Most of the prior work on item embedding exploit the co-occurrence of items in a sequence as the main signal for learning the representation. One disadvantage of this approach is that it fails to incorporate rich structured information associated with the embedded items. For example, in the travel domain, where we seek to embed hotels and other travel-related entities, it could be helpful to encode explicit information such as user ratings, star ratings, hotel amenities, and location in addition to implicit information encoded in the click-stream.
In this work, we propose an algorithm for learning hotel embeddings that combines sequential user click information in a word2vec approach with additional structured information about hotels. We propose a neural architecture that adopts and extends the skip-gram model to accommodate arbitrary relevant information of embedded items, including but not limited to geographic information, ratings, and item attributes. In experimental results, we show that enhancing the neural network to jointly encode click and supplemental structured information outperforms a skip-gram model that encodes the click information alone. The proposed architecture also naturally handles the cold-start problem for hotels with little or no historical clicks. Specifically, we can infer an embedding for these properties by leveraging their supplemental structured metadata.
Compared to previous work on item embeddings, the novel contributions of this paper are as follows:
We propose a novel framework for fusing multiple sources of information about an item (such as user click sequences and item-specific information) to learn item embeddings via self-supervised learning.
We generate an interpretable embedding which can be decomposed into sub-embeddings for clicks, location, ratings, and attributes, and employed either as separate component embeddings or a single, unified embedding.
It is also dynamic, meaning it is easy to reflect future changes in attributes such as star-rating or addition of amenities in the embedding vectors without retraining.
We address the cold-start problem by including hotel metadata which are independent of user click-stream interactions and available for all hotels. This helps us to better impute embeddings for sparse items/hotels.
We show significant gains over previous work based on click-embedding in several experimental studies.
The structure of the remainder of this paper is as follows. Section 2 gives an overview of some of the recent works on neural embedding. Section 3 provides details of the proposed framework, including the neural network architecture, training methodology, and how the cold-start problem is addressed. In Section 4, we present experimental results on several different tasks and a comparison with previous state-of-the-art work. Section 5 concludes the paper.
2 Related Work
Recommendation is an inherently challenging task that requires learning user interests and behaviour. There has been a significant body of research on advancing it using various frameworks [pazzani2007content, liu2010personalized, ziesemer2011know, agarwal2013content, guerraoui2017sequences]. Learning a semantic representation/embedding of the items being recommended is a critical piece of most of these frameworks.

Data extract:
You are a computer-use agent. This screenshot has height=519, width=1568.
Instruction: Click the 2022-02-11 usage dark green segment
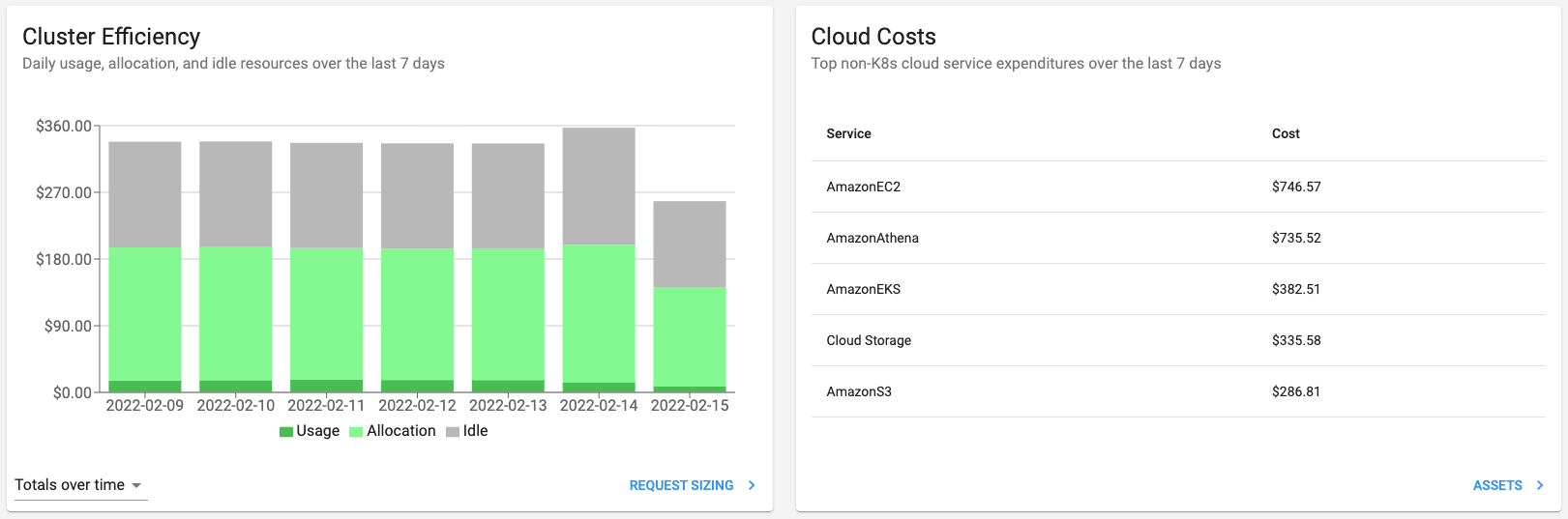click(327, 386)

Given request 1: In the hotel embedding passage, what does the proposed architecture use to infer embeddings for hotels with little or no historical clicks?
Given request 2: Retype the hotel embedding passage from "In this work, we" to "supplemental structured metadata.".
The material has no role in this exercise.

Task solution 1: It uses their supplemental structured metadata.

Task solution 2:
In this work, we propose an algorithm for learning hotel embeddings that combines sequential user click information in a word2vec approach with additional structured information about hotels. We propose a neural architecture that adopts and extends the skip-gram model to accommodate arbitrary relevant information of embedded items, including but not limited to geographic information, ratings, and item attributes. In experimental results, we show that enhancing the neural network to jointly encode click and supplemental structured information outperforms a skip-gram model that encodes the click information alone. The proposed architecture also naturally handles the cold-start problem for hotels with little or no historical clicks. Specifically, we can infer an embedding for these properties by leveraging their supplemental structured metadata.